Global Macroeconomics Team's picture
The up-tick in market  tensions following recent bank downgrades, partial nationalizations and elections have caused CDS rates to rise sharply, although in most countries they remain below their fall 2011 highs. Stock markets have also tumbled, exchange rates depreciated and the turmoil has contributed to falling commodity prices. The real side effects of the recent bout of market nervousness remains uncertain, however based on the relative size of the financial turmoil, its impact could be half as severe as the GDP growth deceleration (relative to earlier forecasts) observed in the fall of 2011.

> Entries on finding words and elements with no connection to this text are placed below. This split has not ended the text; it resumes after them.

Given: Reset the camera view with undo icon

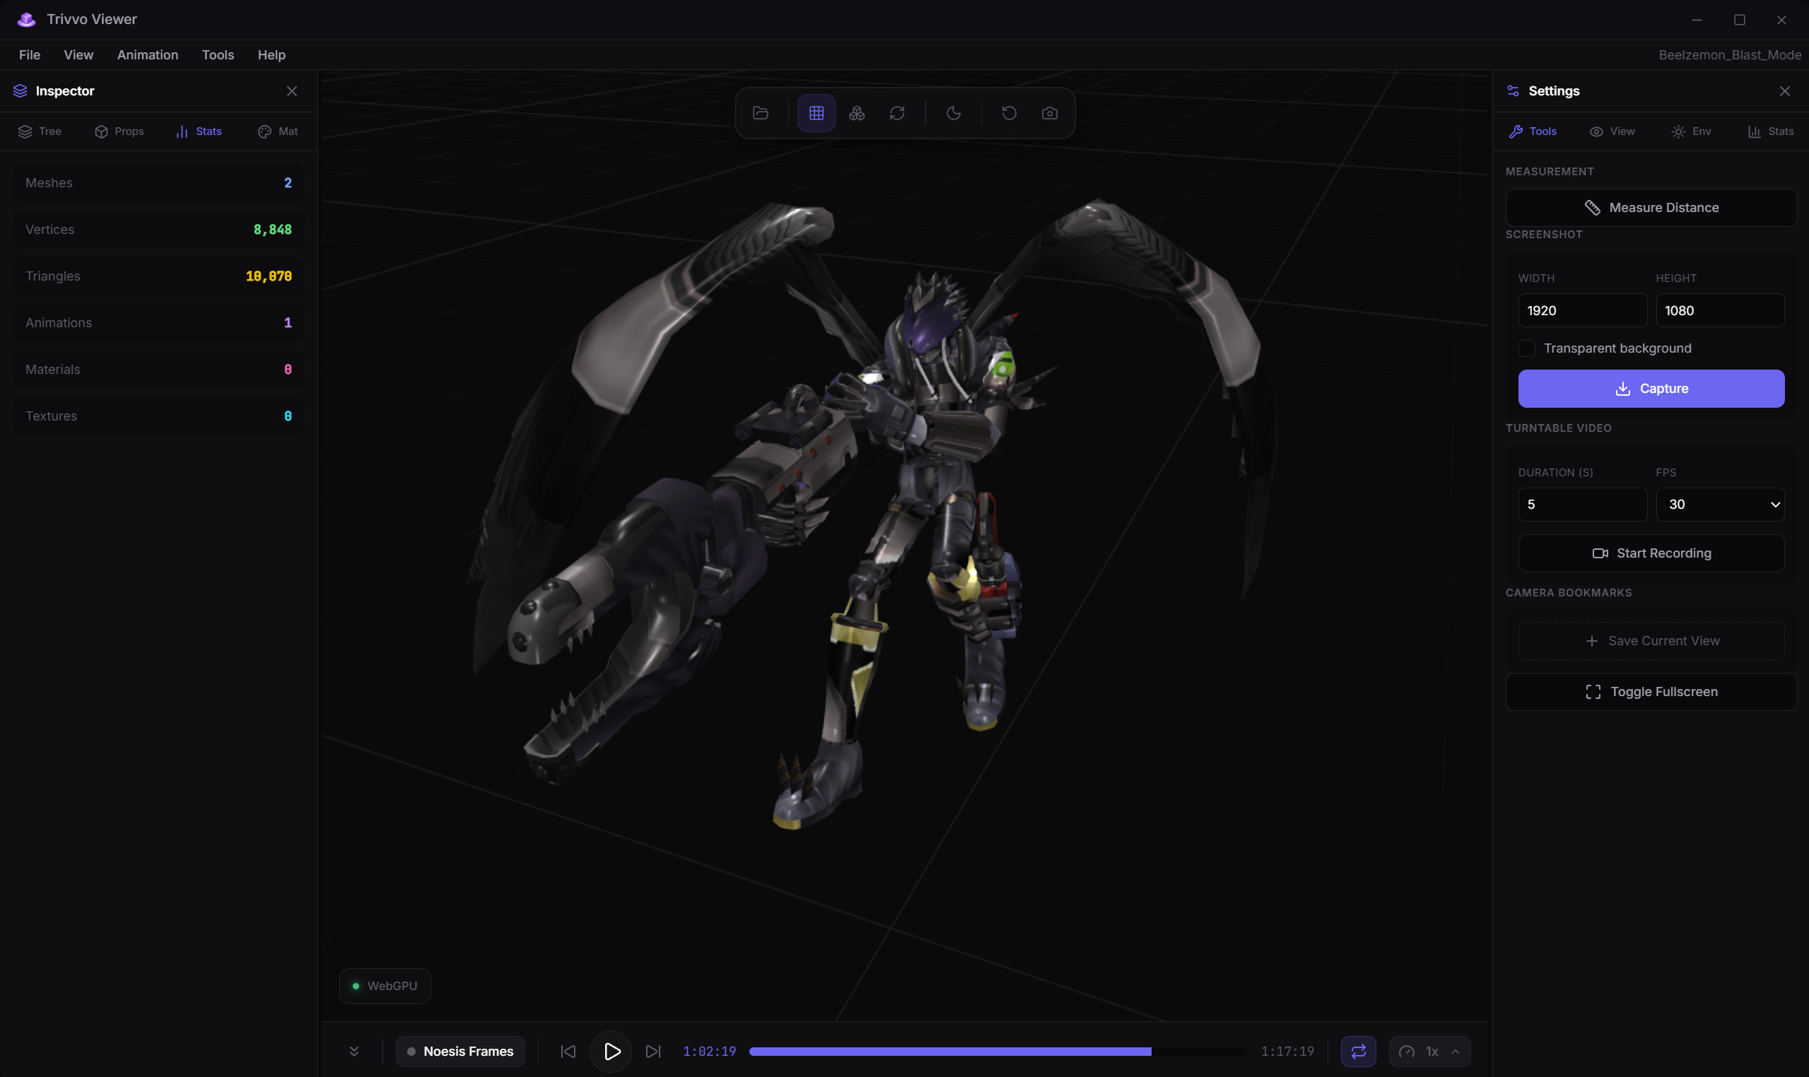Looking at the screenshot, I should 1008,113.
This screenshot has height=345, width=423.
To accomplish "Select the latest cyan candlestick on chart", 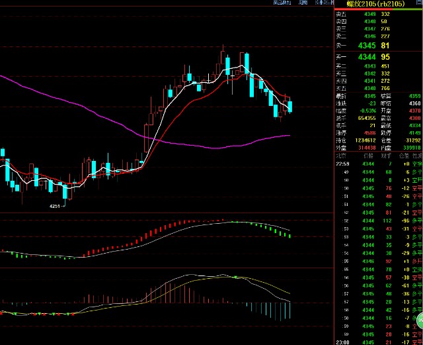I will [290, 104].
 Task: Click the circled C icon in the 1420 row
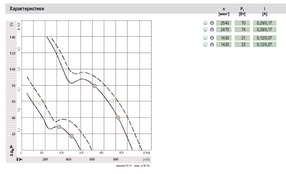[205, 45]
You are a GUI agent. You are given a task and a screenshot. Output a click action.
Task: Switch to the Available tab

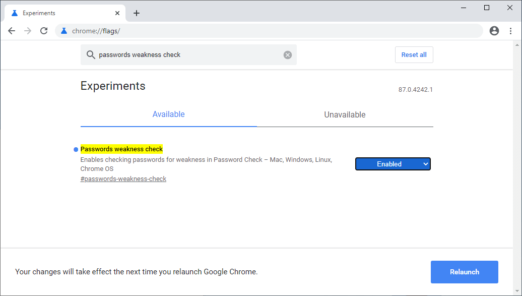[x=168, y=114]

Contagion from renewed tensions in the Euro Area appears less extensive than in the fall of 2011. Recent bank downgrades, partial nationalizations and elections have caused developing and high-income country stock markets to lose about 12 percent of their value since May 1st, giving up almost all of the gains generated over the preceding 4½ months. Yields on high-spread economies have risen, while those of safe-haven assets have declined. Virtually all developing economy currencies have lost between 3 and 7 percent against the U.S. dollar. Credit default swaps (CDS) rates have also increased significantly. Nevertheless, CDS rates in non-European high-income and developing economies remain well below their July 2011 levels. Emerging market bond spreads, although up are still 149 basis points lower than in October. 

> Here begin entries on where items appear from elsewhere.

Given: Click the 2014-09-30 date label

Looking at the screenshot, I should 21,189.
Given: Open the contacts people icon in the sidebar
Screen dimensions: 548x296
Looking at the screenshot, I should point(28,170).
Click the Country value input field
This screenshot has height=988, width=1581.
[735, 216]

Real side effects of the recent increase in market nervousness remain uncertain. It is too soon to observe the impact of the renewed financial-market turmoil on the real-side of the economy, but it is likely to be negative — particularly in high-income Europe. How negative is of course unknown. To-date, Euro Area financial market indicators have deteriorated about half as much as they did in the fall of 2011 (relative to July 2011), which suggests that the hit on activity could be about half as severe as in the fall of 2011 — when Euro Area quarterly growth rates declined by about 0.5 percentage points relative to expectations in June 2011 and whole year growth was off about 0.2 percent. 

The recent increase in market nervousness has driven commodity prices downward. Since the beginning of May, crude oil prices have fallen 15.8%, influenced primarily by concern that financial turmoil will cut into global growth and oil demand (improving supply conditions and easing tensions with Iran helped as well). Recent events also contributed to falls in copper and aluminum prices of 11.2% and 5.4% respectively. Many agricultural commodity prices have declined as well (corn, cotton and rubber), which should help relieve inflationary trends in developing countries. Developing countries are not expected to suffer large impacts if financial tensions do not worsen, and lower commodity prices will buffer those impacts for importers. However, for commodity exporters, lower commodity prices will reduce government revenues, weaken current account positions, and if long-lasting, will cut into growth.